# Jekyll Island- Kayak Launch Points



## Cpulley1 (Jul 26, 2015)

Hey folks!

I've decided to head down to Jekyll Island tomorrow with the yak. A friend told me that if I put in at St. Andrews and paddle straight across the channel, there's a sandy bottom creek system. I see it on google maps, but it's a mile across a potentially high current and I'm looking for other options in case it's a bit much for me. 

http://www.georgiasharkfishing.com/kayak-fishing-report-jekyll-island-geogia/

I was reading this article and was wondering where this was. Is there a good place to launch a kayak to fish the creeks near the main road (Hwy 520)? I usually try to fins places with fishing grounds within 2 or so miles of my launch point.

Thanks folks! I get very few days off and want to make the most of it!


----------



## BriarPatch99 (Jul 26, 2015)

If you put in at St. Andrews Park .... you will be in Jekyll sound ... if you paddle almost due West across Jekyll Sound ... you will end up at the entrance of Umbrella Creek .... great fishing all around that area ... just be very careful that sound can turn very nasty in just a few minutes ... 

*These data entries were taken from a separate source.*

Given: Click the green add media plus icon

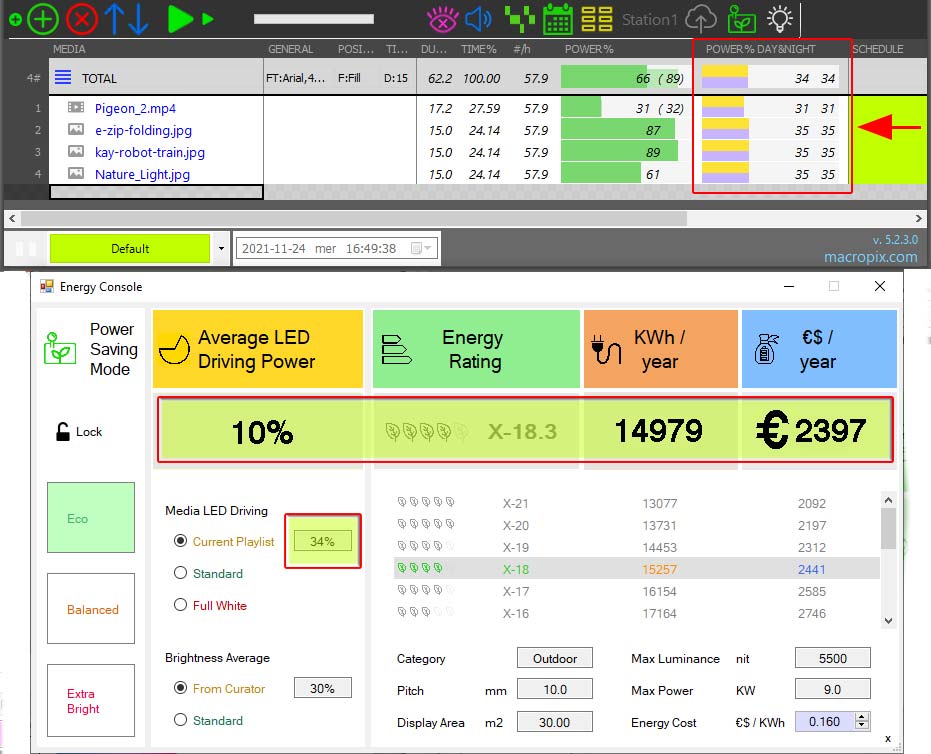Looking at the screenshot, I should [42, 18].
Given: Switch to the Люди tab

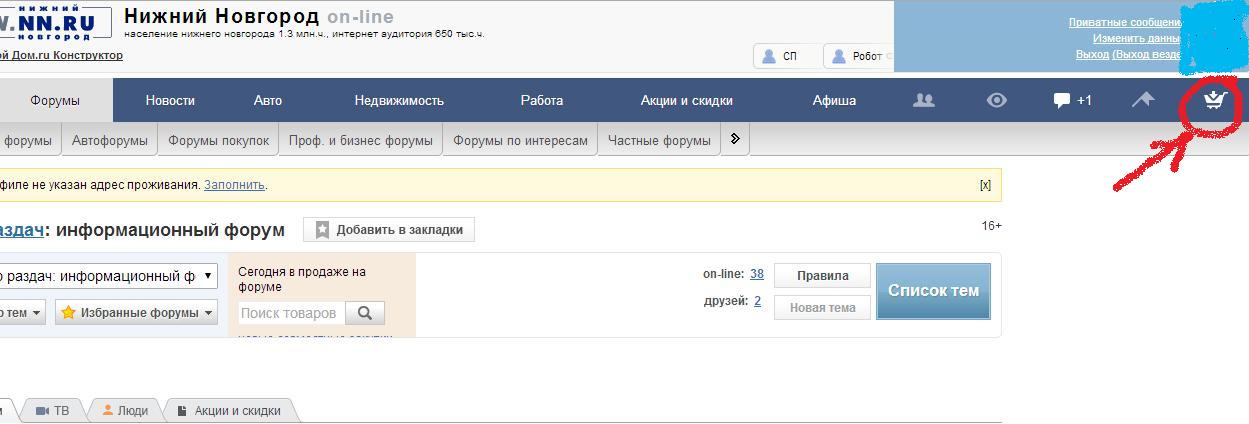Looking at the screenshot, I should 125,411.
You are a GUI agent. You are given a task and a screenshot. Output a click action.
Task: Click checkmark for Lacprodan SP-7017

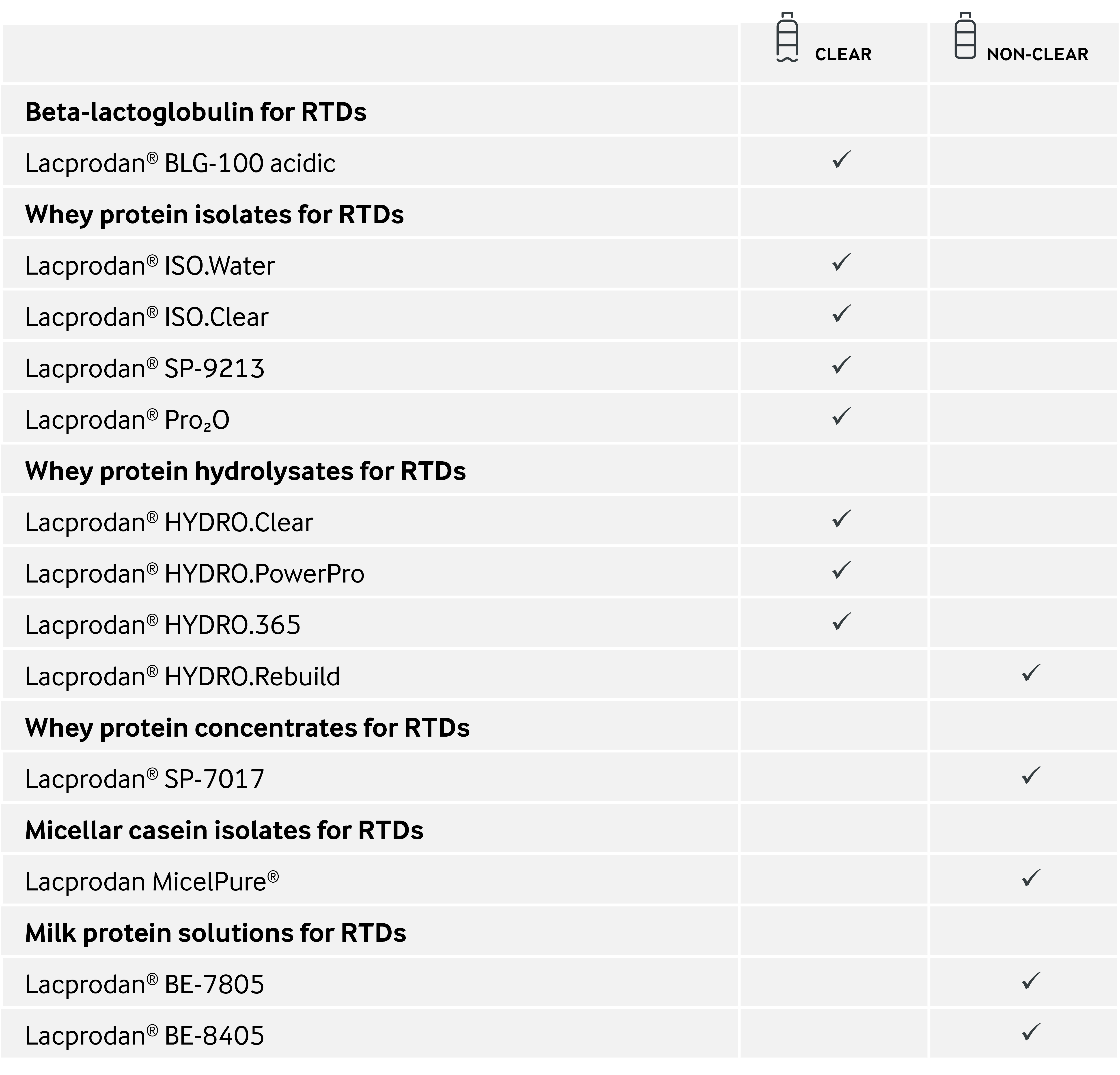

There are several small creeks(Beach Creek) on the Jekyll side of the sound .... one right at the upper end of the Andrews beach area and another farther back North towards Summer Waves ....

You can also launch behind Summer Waves at the public ramp(Jekyll River) ... there is a small creek(Latham River) about halfway between Hwy 520 and the ramp ... it runs West back towards the mainland ...


----------



## Chap (Jul 26, 2015)

Thanks for this info.  I've been wanting to do some fishing down there.


----------